Cuando alguno de los cónyuges era viudo, o cuando uno de los dos era una persona mayor que se casaba con alguien considerablemente más joven, se llevaba a cabo la tradición de la Cencerrada, o la Zumbá. Esta práctica se llevaba a cabo como una forma de burla o chanza hacia la pareja, en particular hacia el viudo o el novio o novia mayor.

En estas bodas, los vecinos de la pareja, generalmente los mozos jóvenes, se reunían afuera de la casa de los recién casados y hacían ruido con cencerros, cornetas, cacerolas, campanas y otros objetos, mientras cantaban y bailaban en la calle. La cuestión era hacer el mayor ruido posible. De vez en cuando, se hacía un silencio que se rompía con algún grito o comentario jocoso sobre la edad o la situación de la pareja o con canciones compuestas especialmente para la ocasión. Algunos de los participantes imitaban a los cónyuges llegando incluso a imitar su voz mientras fingían conversaciones ridículas y resaltaban sus pecadillos. Esto solía extenderse por varias noches, en algunas ocasiones hasta nueve. 

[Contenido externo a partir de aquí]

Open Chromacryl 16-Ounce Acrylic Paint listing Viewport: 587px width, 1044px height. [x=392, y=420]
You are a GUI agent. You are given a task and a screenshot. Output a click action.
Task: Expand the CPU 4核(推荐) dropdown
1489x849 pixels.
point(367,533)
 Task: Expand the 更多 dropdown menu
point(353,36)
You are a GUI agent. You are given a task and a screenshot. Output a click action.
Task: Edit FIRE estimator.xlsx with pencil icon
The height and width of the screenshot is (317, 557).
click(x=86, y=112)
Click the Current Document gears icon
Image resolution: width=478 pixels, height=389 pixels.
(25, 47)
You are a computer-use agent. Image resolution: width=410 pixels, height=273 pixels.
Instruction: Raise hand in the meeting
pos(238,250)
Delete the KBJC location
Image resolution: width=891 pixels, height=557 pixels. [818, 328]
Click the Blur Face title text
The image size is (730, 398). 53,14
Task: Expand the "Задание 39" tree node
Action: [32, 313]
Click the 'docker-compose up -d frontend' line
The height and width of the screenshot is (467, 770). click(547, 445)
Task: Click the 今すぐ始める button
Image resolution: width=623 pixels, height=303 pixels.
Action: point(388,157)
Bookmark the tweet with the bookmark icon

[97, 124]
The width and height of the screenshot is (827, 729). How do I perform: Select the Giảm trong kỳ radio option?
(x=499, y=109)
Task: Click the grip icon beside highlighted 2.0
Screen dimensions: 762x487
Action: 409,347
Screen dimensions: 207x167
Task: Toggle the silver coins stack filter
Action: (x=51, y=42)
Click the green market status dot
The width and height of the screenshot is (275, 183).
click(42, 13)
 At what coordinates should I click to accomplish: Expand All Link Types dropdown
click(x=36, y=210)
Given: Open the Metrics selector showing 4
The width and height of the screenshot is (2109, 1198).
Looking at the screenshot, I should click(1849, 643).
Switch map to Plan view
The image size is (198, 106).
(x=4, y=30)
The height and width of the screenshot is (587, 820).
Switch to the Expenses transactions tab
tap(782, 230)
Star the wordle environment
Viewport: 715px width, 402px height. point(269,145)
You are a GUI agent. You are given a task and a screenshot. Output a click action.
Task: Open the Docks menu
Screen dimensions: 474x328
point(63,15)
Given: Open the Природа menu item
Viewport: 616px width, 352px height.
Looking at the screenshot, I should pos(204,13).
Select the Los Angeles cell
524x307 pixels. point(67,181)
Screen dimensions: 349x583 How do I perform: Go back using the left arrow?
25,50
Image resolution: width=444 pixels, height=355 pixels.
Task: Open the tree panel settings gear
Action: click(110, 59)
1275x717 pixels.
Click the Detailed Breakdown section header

El día siguiente, conocido como “Lunes de Boda”, era otro día de celebración. La familia se reunía de nuevo para recoger todo y ofrecer una comida especial a los novios llamada “calderillo”. Este plato consistía en un guiso de carne con patatas que se servía en cazuelas de barro.

Los mozos y mozas solían reunirse para seguir compartiendo risas y anécdotas en una merienda que prolongaba la fiesta.